• _What this task involves_:
Tell how many lines of the data below have the string "Open" in them. Say nothing more.

___ Data provided

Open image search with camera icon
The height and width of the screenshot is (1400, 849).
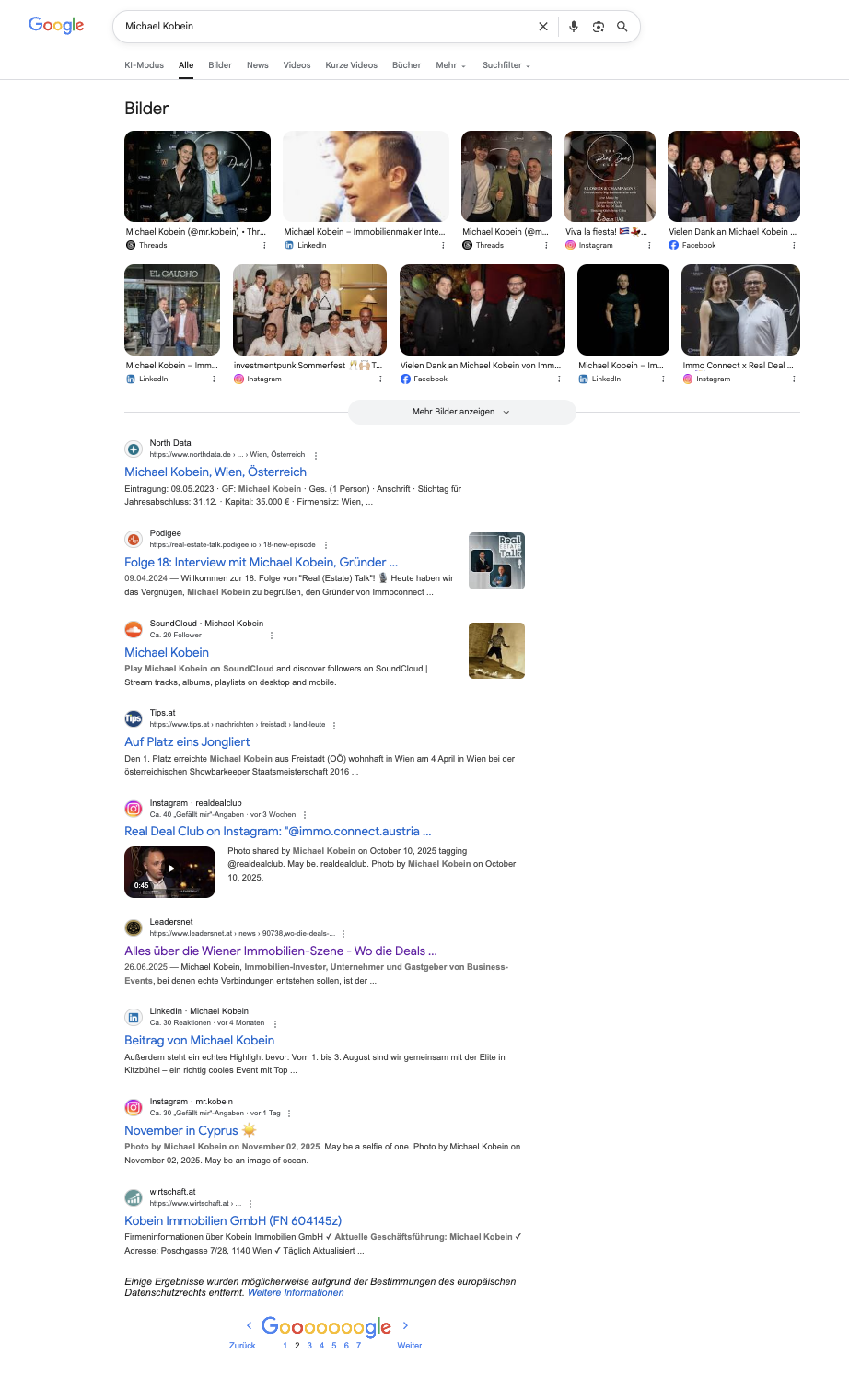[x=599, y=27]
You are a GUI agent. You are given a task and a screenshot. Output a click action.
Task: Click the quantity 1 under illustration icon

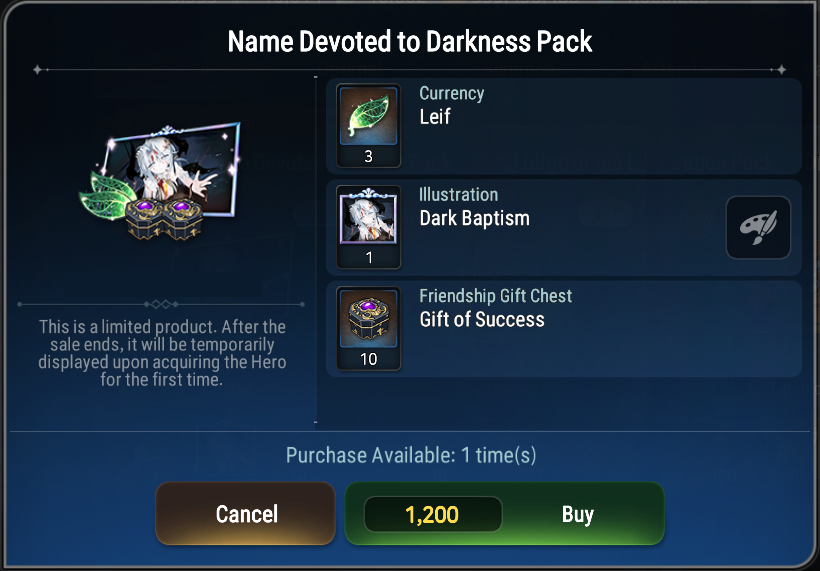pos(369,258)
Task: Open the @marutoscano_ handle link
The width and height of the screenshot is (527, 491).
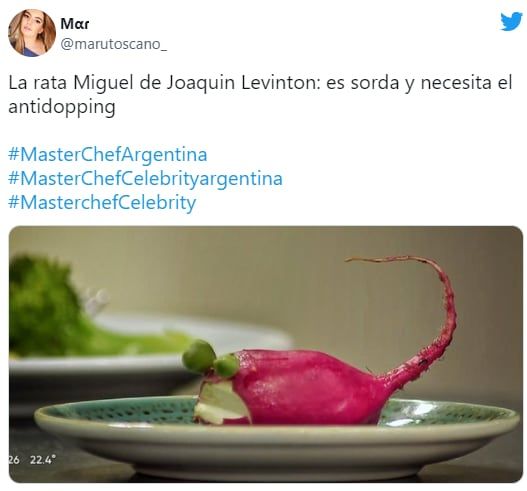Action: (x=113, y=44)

______
___ Data provided

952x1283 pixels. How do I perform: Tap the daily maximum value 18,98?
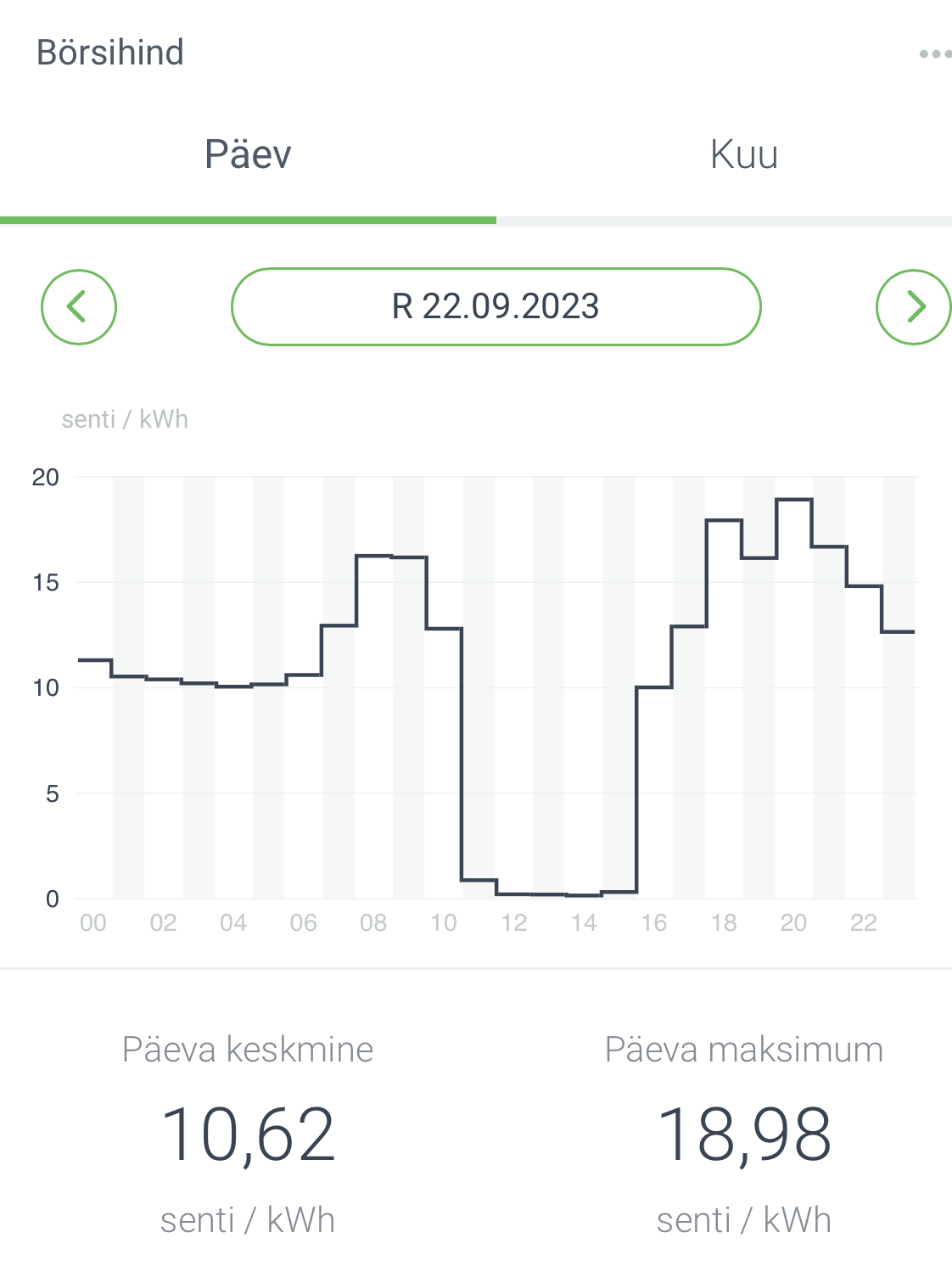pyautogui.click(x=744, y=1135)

______

• _Answer for the task_:
2